If you've ever seen a 1966 documentary called "A Time for Burning," you might remember watching Chambers (cutting a customer's hair) talking to an official from Augustana Lutheran Church...at a time when (let's face it!) Omaha was running neck-and-neck with Birmingham, AL in housing discrimination.
When your state's got a one-chamber legislature, the chances are more likely that a lot of bills that really don't help citizens in your state will get to become law than in a state with a two-chamber government. In America's other 49 states, their senates often act as checks-and-balances to those states' houses of representatives (and vice versa).

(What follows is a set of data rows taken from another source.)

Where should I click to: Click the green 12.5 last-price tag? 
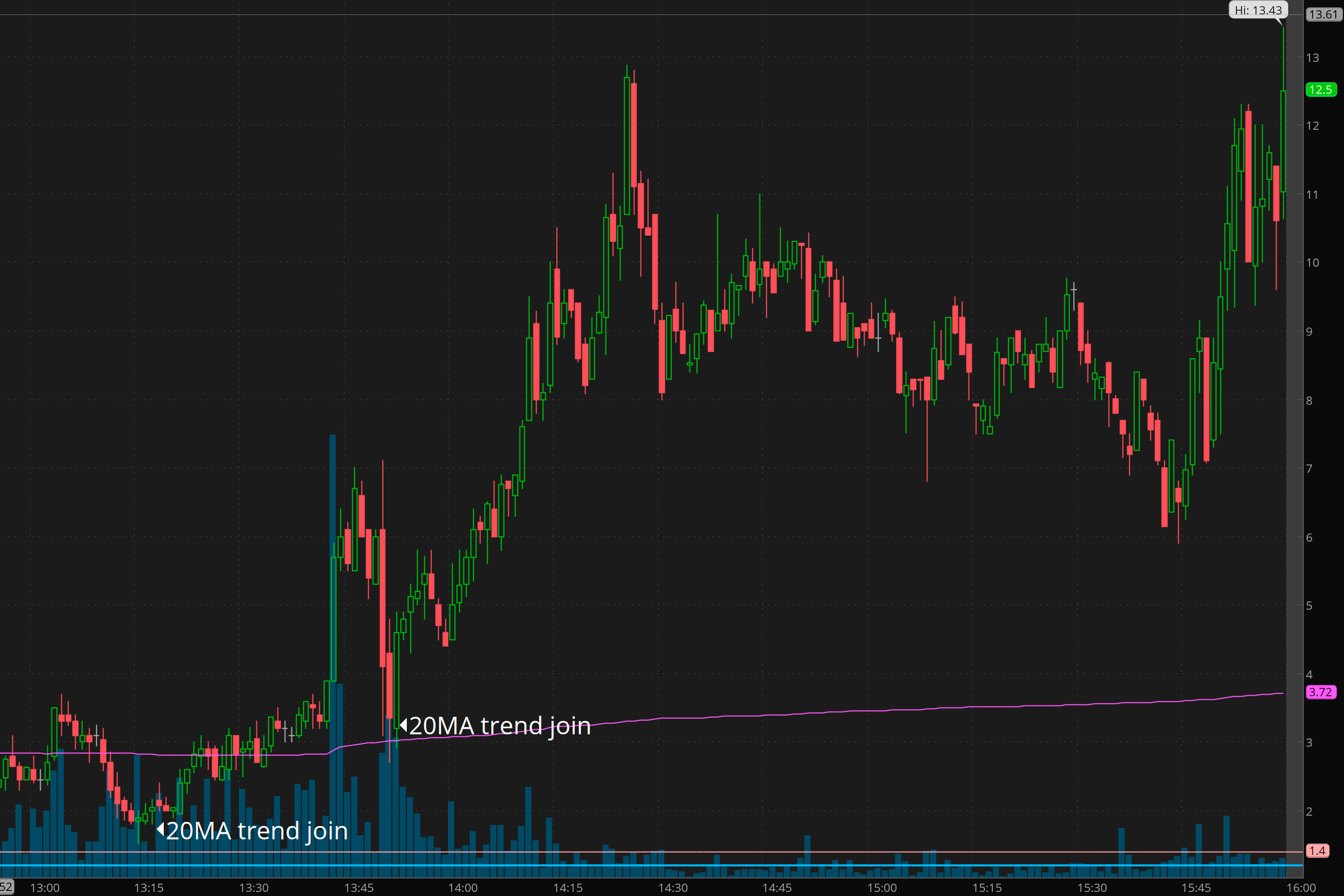point(1321,90)
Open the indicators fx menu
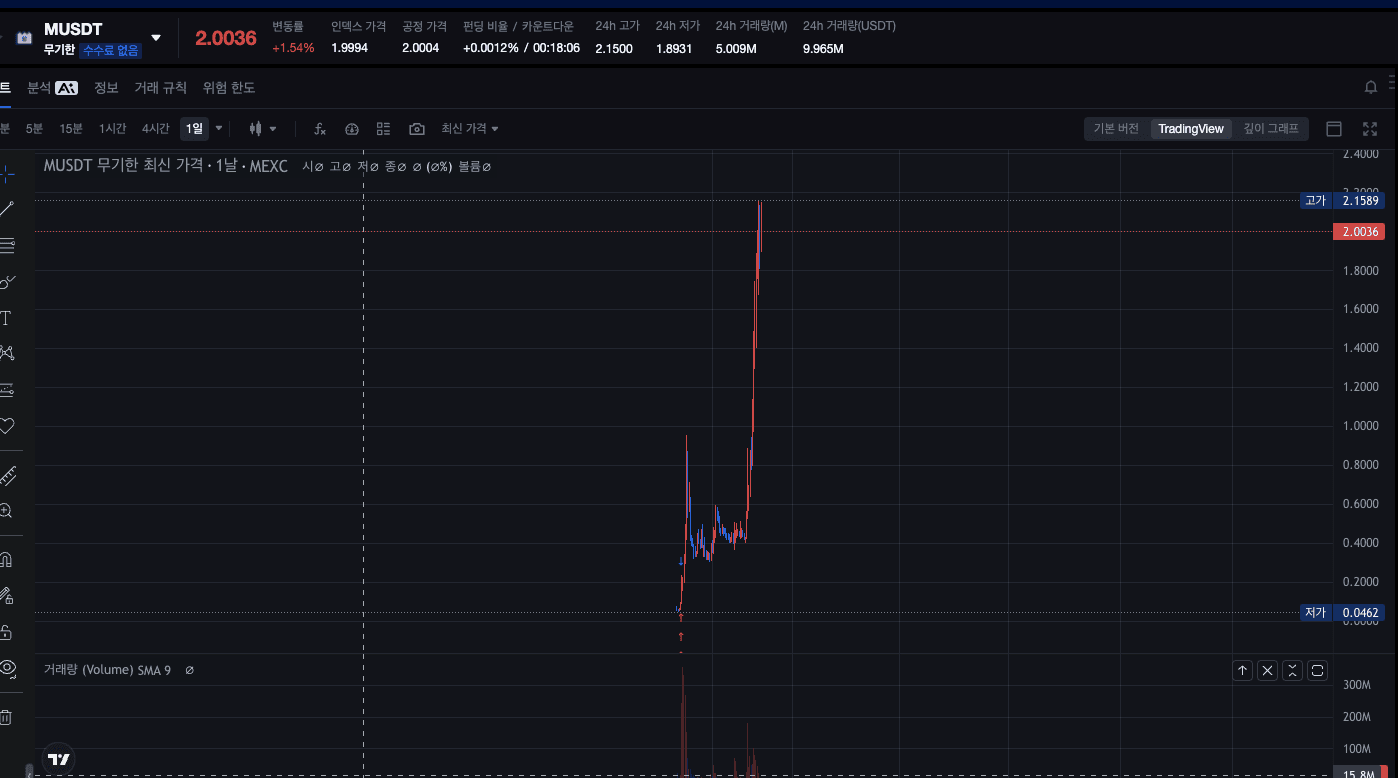Viewport: 1398px width, 778px height. pos(320,129)
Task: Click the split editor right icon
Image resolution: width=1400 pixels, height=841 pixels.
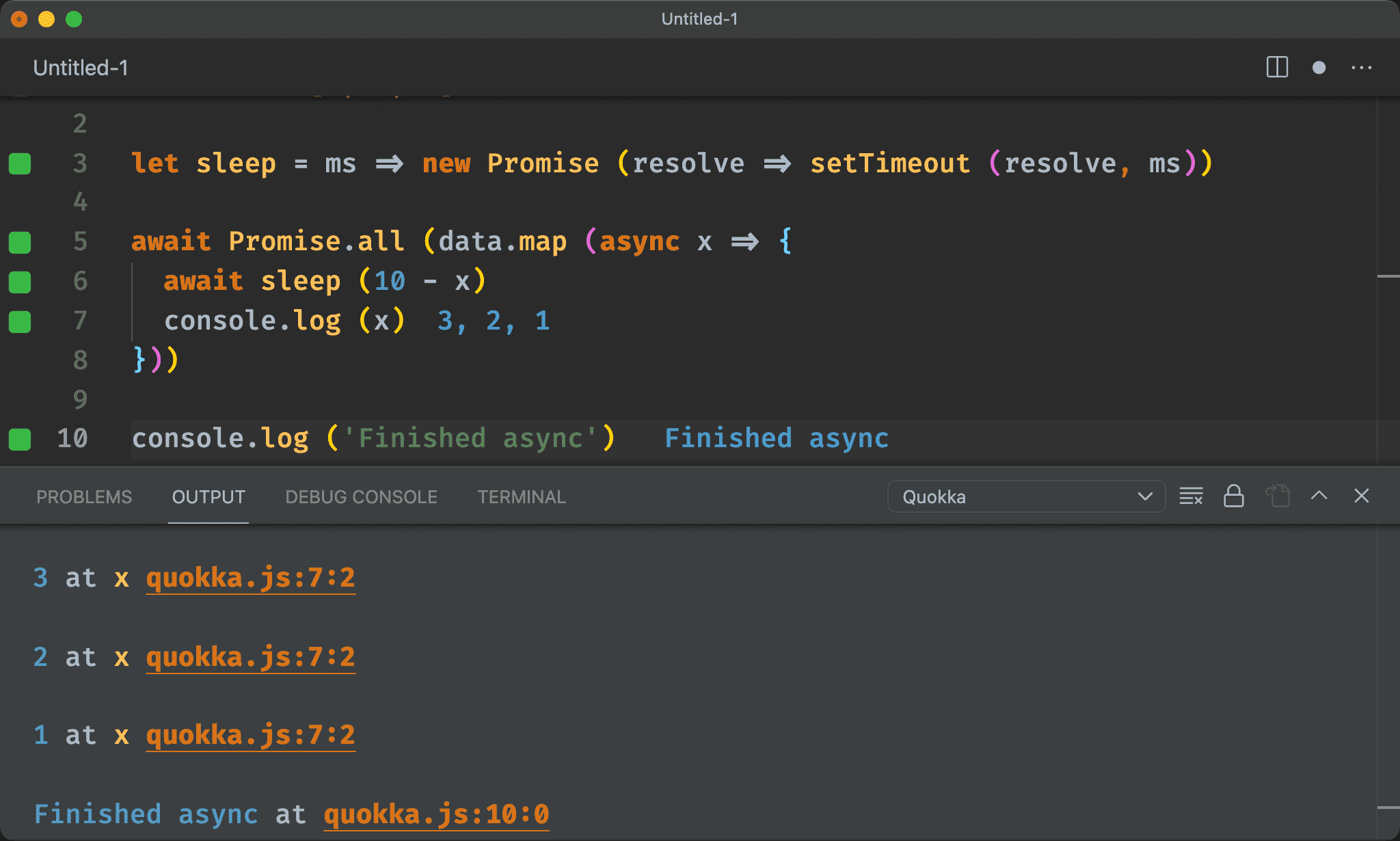Action: (x=1276, y=67)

Here in the state that gave us Carl Curtis and Jim Exon, the state's voters are supposedly the legislature's buffer.
For 38 years, Ernie Chambers was a much more effective buffer than any group of voters.
He helped make sure a lot of bad bills didn't get out of committee, let alone become law.
Dig this: In the two years since Chambers last served as a state senator, lots of those questionable bills got proposed; some even became law. (For example, Sen. Charlie Janssen of Fremont introduced a bill allegedly designed to curtail illegal immigration here in the state where Taylor Martinez is finishing up his formal education...but the bill was really set up to allow Nebraska's law enforcement officials to use ethnic profiling, a la Arizona's bill. And earlier this year, another bill was announced designed to restrict the presidential and vice presidential field to those candidates whose parents were born here in the United States. And then there was the bill designed to abandon Nebraska's "winner take all" system of allocating electoral votes...because John McCain didn't get to pocket all five of the state's electoral votes in 2008. On top of all this, you've got a bill calling for teachers and school administrators to carry guns to class!)
Chambers will tell you that many of the things that should've gotten done in the Unicameral these last two years (such as a few remaining state senators not fighting hard enough to keep bills out there that DO help most Nebraskans) haven't been getting done...and that's why he wants back in.
Nope...I don't live in EWC's district (I live in District 23). I still admire him because he speaks his mind and makes a lot of sense.
Common sense is what Chambers brings to the table. He wants people to start using their minds more and start thinking for themselves more; in addition, he wants us to start fighting for the things we really want instead of waiting on Someone Else to hand them to us.
CTI (Cox Cable Channel 22 here in the Big O) just got through rerunning his Tuesday night call-in program. Ernie talked about how we've become reluctant to vote whenever there's an election...yet we want to start petition drives (especially a drive to wipe out the law that makes affirmative action illegal here in the state that gave us Bob Gibson and Gale Sayers).
Can't sign a petition of this kind if you're not a registered voter.
Yes, there's a big hole in the Nebraska Legislature now that Ernie Chambers isn't a part of that legislature anymore...and, as he likes to put it, nobody's really stepped up in Lincoln to speak up for those America's Establishment likes to step on. (Sadly...that also means Council.)
And I hope he gets back in next year.
This state's legislature could use a real wake-up call.